▸ Your goal:
Update the rows below by replacing every "Identify the location of" with "Give the location of", leaving everything else unchanged.

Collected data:
>>>
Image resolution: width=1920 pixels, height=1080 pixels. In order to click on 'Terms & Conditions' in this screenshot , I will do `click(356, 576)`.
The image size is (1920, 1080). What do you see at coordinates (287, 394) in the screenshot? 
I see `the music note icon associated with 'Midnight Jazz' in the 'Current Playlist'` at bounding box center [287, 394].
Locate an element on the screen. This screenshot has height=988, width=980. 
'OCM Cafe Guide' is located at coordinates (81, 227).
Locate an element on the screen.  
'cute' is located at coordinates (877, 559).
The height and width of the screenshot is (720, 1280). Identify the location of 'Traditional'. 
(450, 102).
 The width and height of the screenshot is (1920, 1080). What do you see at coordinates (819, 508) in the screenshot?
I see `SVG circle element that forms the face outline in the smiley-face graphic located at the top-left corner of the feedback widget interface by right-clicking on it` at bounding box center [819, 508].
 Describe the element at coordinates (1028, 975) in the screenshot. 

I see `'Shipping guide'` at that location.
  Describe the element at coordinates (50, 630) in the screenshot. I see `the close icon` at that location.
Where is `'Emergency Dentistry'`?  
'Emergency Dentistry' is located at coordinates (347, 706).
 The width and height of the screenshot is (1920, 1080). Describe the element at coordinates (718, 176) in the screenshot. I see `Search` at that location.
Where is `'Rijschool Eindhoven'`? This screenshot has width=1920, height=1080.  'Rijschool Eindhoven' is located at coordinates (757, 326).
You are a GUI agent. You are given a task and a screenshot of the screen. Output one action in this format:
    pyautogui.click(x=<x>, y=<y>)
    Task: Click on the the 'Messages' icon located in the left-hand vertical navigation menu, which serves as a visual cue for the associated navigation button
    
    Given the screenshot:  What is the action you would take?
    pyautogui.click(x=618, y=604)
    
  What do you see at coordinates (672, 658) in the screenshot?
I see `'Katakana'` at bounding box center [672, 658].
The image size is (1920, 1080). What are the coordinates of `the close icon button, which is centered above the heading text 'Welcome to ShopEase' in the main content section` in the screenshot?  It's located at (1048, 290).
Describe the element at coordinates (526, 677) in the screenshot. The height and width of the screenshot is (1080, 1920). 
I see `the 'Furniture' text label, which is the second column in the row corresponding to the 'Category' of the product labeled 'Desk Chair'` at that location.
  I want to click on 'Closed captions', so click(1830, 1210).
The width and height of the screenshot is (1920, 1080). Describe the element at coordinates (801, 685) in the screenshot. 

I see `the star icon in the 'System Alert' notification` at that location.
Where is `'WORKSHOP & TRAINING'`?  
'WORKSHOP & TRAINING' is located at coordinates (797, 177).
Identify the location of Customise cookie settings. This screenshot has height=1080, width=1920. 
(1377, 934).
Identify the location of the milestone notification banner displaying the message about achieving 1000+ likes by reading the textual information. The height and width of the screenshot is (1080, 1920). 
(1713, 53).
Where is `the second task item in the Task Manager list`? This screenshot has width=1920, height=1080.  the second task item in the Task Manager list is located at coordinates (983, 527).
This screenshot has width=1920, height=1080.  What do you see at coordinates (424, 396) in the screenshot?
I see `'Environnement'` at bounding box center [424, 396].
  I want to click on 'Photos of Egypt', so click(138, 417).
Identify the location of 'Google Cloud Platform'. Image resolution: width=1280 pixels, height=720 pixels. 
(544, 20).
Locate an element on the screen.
<<<
▸ Full response:
Image resolution: width=1920 pixels, height=1080 pixels. In order to click on 'Terms & Conditions' in this screenshot , I will do `click(356, 576)`.
The image size is (1920, 1080). What do you see at coordinates (287, 394) in the screenshot? 
I see `the music note icon associated with 'Midnight Jazz' in the 'Current Playlist'` at bounding box center [287, 394].
Locate an element on the screen. This screenshot has height=988, width=980. 
'OCM Cafe Guide' is located at coordinates (81, 227).
Locate an element on the screen.  
'cute' is located at coordinates (877, 559).
The height and width of the screenshot is (720, 1280). Give the location of 'Traditional'. 
(450, 102).
 The width and height of the screenshot is (1920, 1080). What do you see at coordinates (819, 508) in the screenshot?
I see `SVG circle element that forms the face outline in the smiley-face graphic located at the top-left corner of the feedback widget interface by right-clicking on it` at bounding box center [819, 508].
 Describe the element at coordinates (1028, 975) in the screenshot. 

I see `'Shipping guide'` at that location.
  Describe the element at coordinates (50, 630) in the screenshot. I see `the close icon` at that location.
Where is `'Emergency Dentistry'`?  
'Emergency Dentistry' is located at coordinates (347, 706).
 The width and height of the screenshot is (1920, 1080). Describe the element at coordinates (718, 176) in the screenshot. I see `Search` at that location.
Where is `'Rijschool Eindhoven'`? This screenshot has width=1920, height=1080.  'Rijschool Eindhoven' is located at coordinates (757, 326).
You are a GUI agent. You are given a task and a screenshot of the screen. Output one action in this format:
    pyautogui.click(x=<x>, y=<y>)
    Task: Click on the the 'Messages' icon located in the left-hand vertical navigation menu, which serves as a visual cue for the associated navigation button
    
    Given the screenshot:  What is the action you would take?
    pyautogui.click(x=618, y=604)
    
  What do you see at coordinates (672, 658) in the screenshot?
I see `'Katakana'` at bounding box center [672, 658].
The image size is (1920, 1080). What are the coordinates of `the close icon button, which is centered above the heading text 'Welcome to ShopEase' in the main content section` in the screenshot?  It's located at (1048, 290).
Describe the element at coordinates (526, 677) in the screenshot. The height and width of the screenshot is (1080, 1920). 
I see `the 'Furniture' text label, which is the second column in the row corresponding to the 'Category' of the product labeled 'Desk Chair'` at that location.
  I want to click on 'Closed captions', so click(1830, 1210).
The width and height of the screenshot is (1920, 1080). Describe the element at coordinates (801, 685) in the screenshot. 

I see `the star icon in the 'System Alert' notification` at that location.
Where is `'WORKSHOP & TRAINING'`?  
'WORKSHOP & TRAINING' is located at coordinates (797, 177).
Give the location of Customise cookie settings. This screenshot has height=1080, width=1920. 
(1377, 934).
Give the location of the milestone notification banner displaying the message about achieving 1000+ likes by reading the textual information. The height and width of the screenshot is (1080, 1920). 
(1713, 53).
Where is `the second task item in the Task Manager list`? This screenshot has width=1920, height=1080.  the second task item in the Task Manager list is located at coordinates (983, 527).
This screenshot has width=1920, height=1080.  What do you see at coordinates (424, 396) in the screenshot?
I see `'Environnement'` at bounding box center [424, 396].
  I want to click on 'Photos of Egypt', so click(138, 417).
Give the location of 'Google Cloud Platform'. Image resolution: width=1280 pixels, height=720 pixels. 
(544, 20).
Locate an element on the screen.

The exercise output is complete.